Disclaimer to the On-line Edition
This Manual has been designed for use in the NICU at London Health Sciences Centre (LHSC), London, Ontario, Canada, and represents clinical practice at this institution. The information contained within the Manual may not be applicable to other centres. If users of this Manual are not familiar with a drug, it is recommended that the official monograph be consulted before it is prescribed and administered. Any user of this information is advised that the contributors, Editor and LHSC are not responsible for any errors or omissions, and / or any consequences arising from the use of the information in this Manual.



  • naloxone is indicated for the reversal of severe respiratory depression that is caused by narcotics. It is effective against natural (eg. morphine) and synthetic (eg. meperidine, fentanyl) narcotics; it is NOT effective against barbiturates, tranquilizers, non-narcotic anaesthetics or sedatives.
  • naloxone has also been studied experimentally in the treatment of septic shock.


  • naloxone is essentially a pure opiate antagonist with little or no agonist (morphine-like) activity.
  • metabolized primarily in the liver
  • rapidly inactivated following oral administration, therefore very large doses are required if naloxone is given orally.
  • onset of actionIV:1 to 2 minutes
     SC,IM:2 to 5 minutes
  • naloxone's duration of action is 45 minutes to 4 hours; this is usually shorter than that of the narcotic. Thus, the effects of the narcotic may return as the effects of naloxone wear off, and repeated doses of naloxone may be required.

Side Effects

  • abrupt reversal of narcotic depression may result in vomiting, sweating, tachycardia, hypertension, tremors, agitation and irritability.

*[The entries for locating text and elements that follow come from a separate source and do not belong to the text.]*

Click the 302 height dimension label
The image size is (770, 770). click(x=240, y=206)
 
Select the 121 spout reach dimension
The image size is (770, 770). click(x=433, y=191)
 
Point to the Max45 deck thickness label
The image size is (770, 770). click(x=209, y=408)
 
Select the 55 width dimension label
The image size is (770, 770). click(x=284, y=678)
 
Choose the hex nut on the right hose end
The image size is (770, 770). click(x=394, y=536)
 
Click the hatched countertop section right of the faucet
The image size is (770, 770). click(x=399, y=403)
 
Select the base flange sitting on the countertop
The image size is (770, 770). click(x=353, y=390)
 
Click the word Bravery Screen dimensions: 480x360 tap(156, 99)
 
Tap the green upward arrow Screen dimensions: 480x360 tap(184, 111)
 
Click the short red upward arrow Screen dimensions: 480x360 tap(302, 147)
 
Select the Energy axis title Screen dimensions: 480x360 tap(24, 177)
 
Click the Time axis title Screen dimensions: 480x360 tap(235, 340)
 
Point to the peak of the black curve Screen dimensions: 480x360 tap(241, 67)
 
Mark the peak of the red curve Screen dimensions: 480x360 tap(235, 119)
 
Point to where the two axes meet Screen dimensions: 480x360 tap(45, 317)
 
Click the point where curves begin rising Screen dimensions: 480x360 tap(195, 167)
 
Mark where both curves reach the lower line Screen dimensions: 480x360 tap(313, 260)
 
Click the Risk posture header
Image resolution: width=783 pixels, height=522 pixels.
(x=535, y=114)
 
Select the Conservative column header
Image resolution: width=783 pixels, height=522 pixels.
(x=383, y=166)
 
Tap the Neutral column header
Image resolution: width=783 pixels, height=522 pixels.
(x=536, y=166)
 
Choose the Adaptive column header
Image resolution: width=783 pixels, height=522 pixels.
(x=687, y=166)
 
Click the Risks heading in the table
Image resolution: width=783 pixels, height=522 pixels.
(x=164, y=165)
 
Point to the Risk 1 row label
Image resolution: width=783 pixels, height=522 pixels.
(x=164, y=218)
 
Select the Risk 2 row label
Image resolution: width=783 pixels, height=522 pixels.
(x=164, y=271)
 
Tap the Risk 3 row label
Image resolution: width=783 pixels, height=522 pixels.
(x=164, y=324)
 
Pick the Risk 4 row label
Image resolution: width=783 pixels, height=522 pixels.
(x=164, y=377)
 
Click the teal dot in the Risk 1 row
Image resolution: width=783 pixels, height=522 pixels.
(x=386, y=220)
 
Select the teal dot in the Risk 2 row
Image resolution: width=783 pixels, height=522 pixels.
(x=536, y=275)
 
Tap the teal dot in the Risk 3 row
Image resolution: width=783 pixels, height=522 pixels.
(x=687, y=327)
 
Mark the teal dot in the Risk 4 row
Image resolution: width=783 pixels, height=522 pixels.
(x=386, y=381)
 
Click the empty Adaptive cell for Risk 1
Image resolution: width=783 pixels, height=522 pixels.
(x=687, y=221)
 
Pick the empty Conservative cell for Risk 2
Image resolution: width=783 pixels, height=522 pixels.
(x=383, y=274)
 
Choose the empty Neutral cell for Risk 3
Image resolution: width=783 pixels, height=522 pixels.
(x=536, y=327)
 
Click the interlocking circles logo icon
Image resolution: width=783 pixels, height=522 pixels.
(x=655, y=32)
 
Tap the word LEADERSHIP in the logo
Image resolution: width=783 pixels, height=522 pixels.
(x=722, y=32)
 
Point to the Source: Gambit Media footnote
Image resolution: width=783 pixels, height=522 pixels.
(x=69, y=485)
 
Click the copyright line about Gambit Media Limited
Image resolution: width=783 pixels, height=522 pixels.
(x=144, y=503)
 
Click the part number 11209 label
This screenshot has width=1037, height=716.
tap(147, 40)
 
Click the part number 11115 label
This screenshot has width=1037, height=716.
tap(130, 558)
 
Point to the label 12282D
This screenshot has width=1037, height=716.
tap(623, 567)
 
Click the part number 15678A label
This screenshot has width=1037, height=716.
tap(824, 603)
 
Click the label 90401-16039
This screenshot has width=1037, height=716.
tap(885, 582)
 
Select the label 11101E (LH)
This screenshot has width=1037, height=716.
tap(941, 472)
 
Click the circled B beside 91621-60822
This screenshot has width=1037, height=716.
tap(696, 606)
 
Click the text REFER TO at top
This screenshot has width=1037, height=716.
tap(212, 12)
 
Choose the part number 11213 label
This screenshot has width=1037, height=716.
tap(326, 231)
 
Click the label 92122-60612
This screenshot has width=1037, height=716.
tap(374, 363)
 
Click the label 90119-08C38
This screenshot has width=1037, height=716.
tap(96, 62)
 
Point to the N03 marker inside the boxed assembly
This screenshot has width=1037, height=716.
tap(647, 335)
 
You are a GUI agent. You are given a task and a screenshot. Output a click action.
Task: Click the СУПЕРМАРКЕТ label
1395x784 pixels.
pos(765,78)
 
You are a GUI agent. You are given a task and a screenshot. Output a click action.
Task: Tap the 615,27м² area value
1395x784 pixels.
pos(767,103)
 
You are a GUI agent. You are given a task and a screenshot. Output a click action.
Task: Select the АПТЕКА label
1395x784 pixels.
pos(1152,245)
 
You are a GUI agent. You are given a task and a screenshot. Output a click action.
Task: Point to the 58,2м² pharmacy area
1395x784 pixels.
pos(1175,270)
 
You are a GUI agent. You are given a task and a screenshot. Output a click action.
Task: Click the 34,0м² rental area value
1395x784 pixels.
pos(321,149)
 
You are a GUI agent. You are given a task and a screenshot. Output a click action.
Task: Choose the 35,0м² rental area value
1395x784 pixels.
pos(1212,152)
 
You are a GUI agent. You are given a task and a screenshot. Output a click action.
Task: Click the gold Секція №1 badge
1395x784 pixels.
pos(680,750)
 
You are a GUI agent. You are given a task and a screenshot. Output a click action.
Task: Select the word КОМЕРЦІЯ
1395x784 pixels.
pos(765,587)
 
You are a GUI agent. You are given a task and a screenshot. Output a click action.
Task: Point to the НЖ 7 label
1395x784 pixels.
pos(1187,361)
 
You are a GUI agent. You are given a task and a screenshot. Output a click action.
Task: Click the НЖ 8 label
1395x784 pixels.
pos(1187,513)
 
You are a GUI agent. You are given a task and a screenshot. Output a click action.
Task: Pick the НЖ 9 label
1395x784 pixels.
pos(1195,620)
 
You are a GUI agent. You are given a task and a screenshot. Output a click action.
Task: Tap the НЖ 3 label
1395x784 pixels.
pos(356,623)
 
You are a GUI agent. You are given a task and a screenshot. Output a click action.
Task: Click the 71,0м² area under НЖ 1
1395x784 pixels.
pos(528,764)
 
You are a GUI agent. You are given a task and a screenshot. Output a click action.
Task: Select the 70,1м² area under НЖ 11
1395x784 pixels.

  • infants must be kept under continuous surveillance
  • monitor respiratory rate, blood pressure, signs of irritability/agitation
  • note that repeated doses of naloxone may be required (see Pharmacology)


  • 0.1 mg/kg: IV push over 30 seconds; IM, SC or intratracheal
  • may be given every 2 to 3 minutes until the effects of the narcotic are reversed
  • may need to repeat every 1 to 2 hours

Special Indication

  • ultra low dose (0.1 mcg/kg/h) naloxone has been used with very high doses of opioid infusions to minimize the development of tolerance
  • this is currently experimental and has NOT been studied in neonates
  • ultra low dose naloxone infusion is weaned over 3 days (50 % of initial rate X 2 days, 25 % of initial rate X 1 day, stop on Day 4) once the opioid infusion starts to decrease


  • 0.4 mg/mL, 1 mL ampoule


  1. McEvoy G K (ed): AHFS Drug Information, American Society of Hospital Pharmacists, 1991.
  2. Gomella TL (Ed): Neonatology - Management, Procedures, On-Call Problems, Diseases, Drugs, 1992, Appleton and Lange, Norwalk, Connecticut.
  3. Committee on Drugs: Emergency drug doses for infants and children and naloxone use in newborns - clarification, Pediatrics 1989; 83: 803.
  4. Committee on Drugs: Naloxone dosage and route of administration for infants and children - addendum to emergency drug doses for infants and children, Pediatrics 1990, 86: 484-5.
  5. Bhatt DR, Furman GI, Reber DJ et al: Neonatal Drug Formulary, 1990-1991, 2nd Edition, Fontana, California 92334.
  6. Taketomo CK, Hodding JH and Kraus DM: Pediatric Dosage Handbook, Lexi-Comp Inc., Cleveland, 1992.